## TASK OBJECTIVE
A faithful transcript of all the lines below, with no pictures, is the goal here.

(Stored items)
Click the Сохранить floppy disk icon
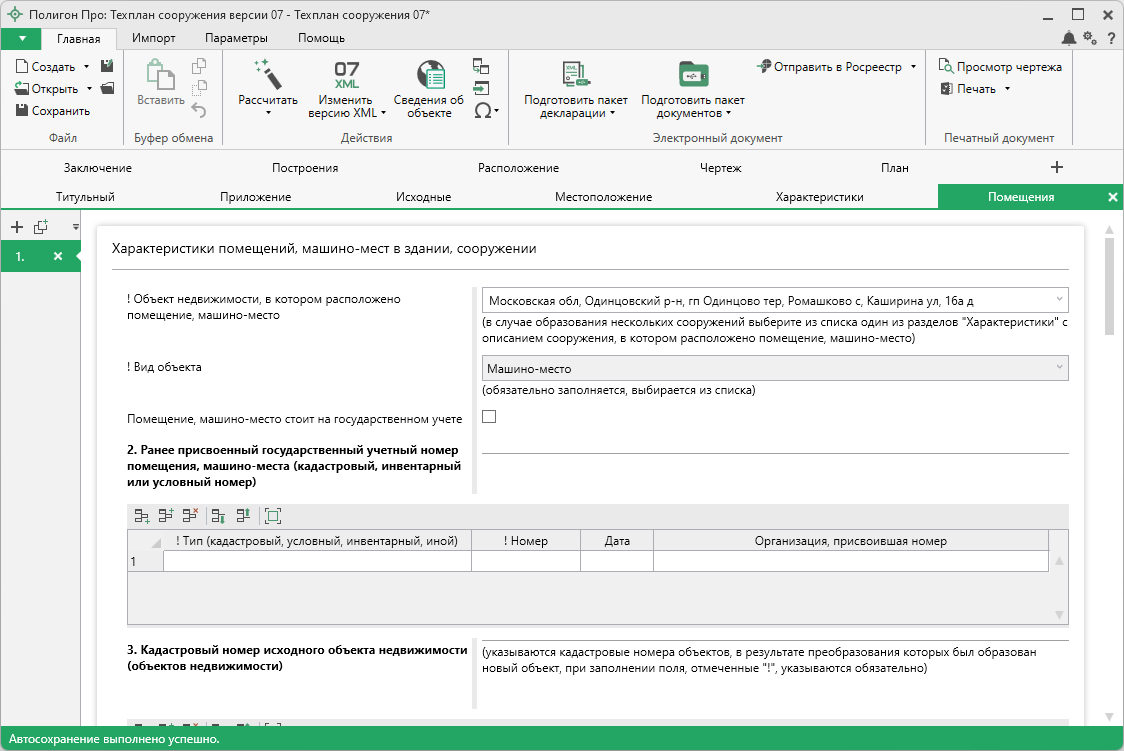Viewport: 1124px width, 751px height. point(22,111)
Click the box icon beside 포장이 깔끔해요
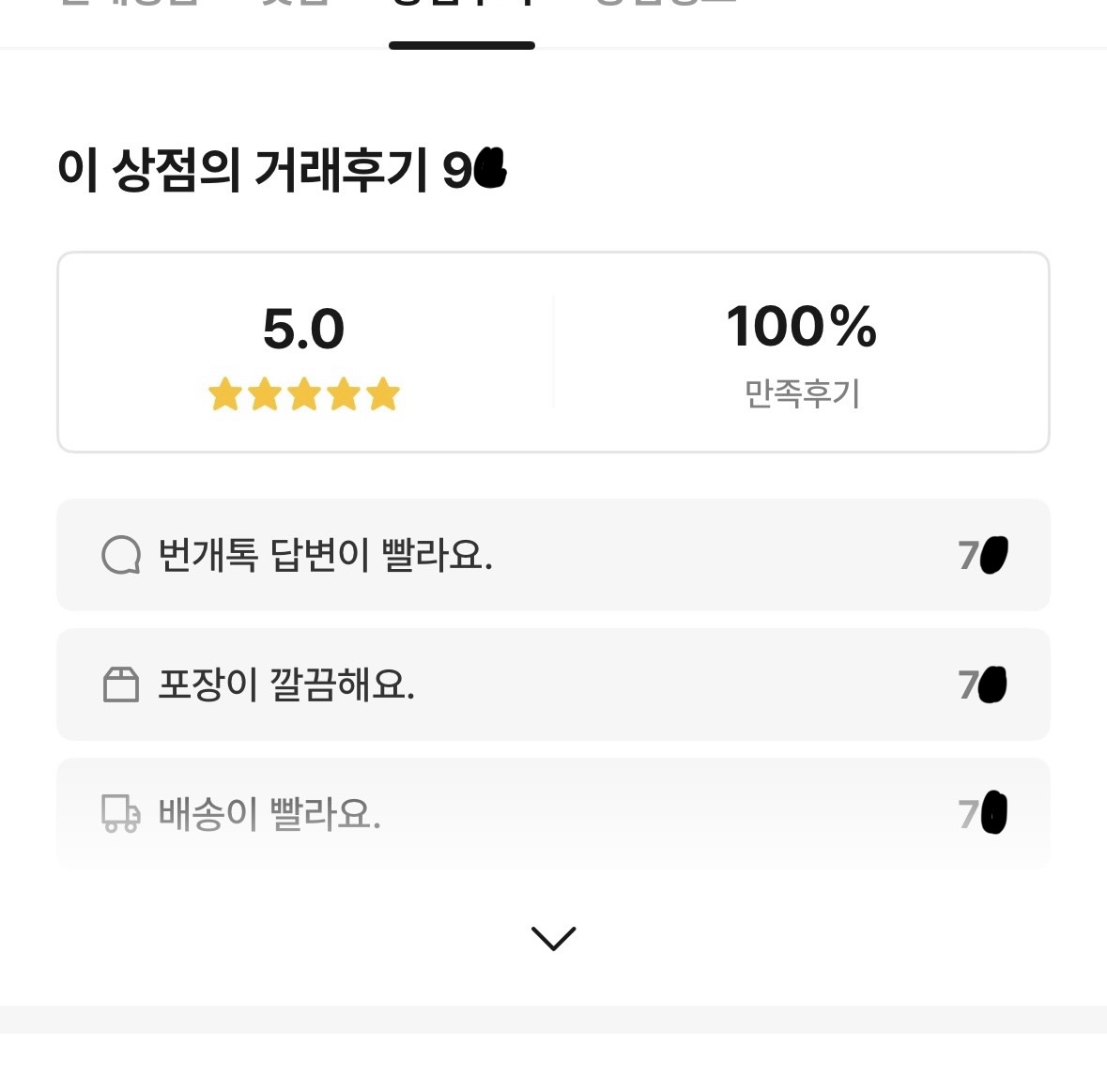Image resolution: width=1107 pixels, height=1092 pixels. pyautogui.click(x=120, y=684)
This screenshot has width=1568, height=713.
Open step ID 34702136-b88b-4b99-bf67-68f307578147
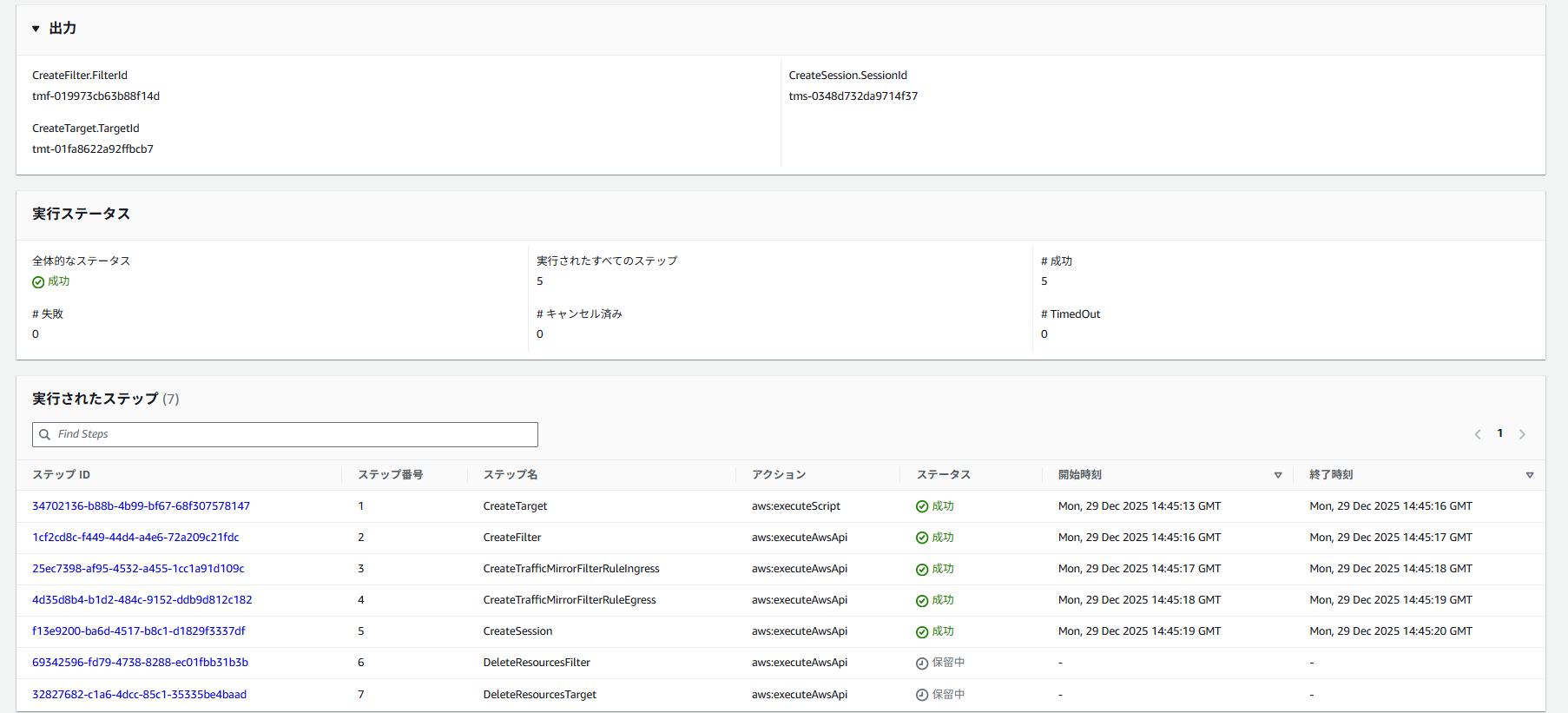tap(141, 506)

## SOLUTION FOR THIS EXERCISE
Click the Сохранить floppy disk icon
Viewport: 1124px width, 751px height. point(22,111)
Click the box icon beside 포장이 깔끔해요
Image resolution: width=1107 pixels, height=1092 pixels. pyautogui.click(x=120, y=684)
This screenshot has width=1568, height=713.
Open step ID 34702136-b88b-4b99-bf67-68f307578147
tap(141, 506)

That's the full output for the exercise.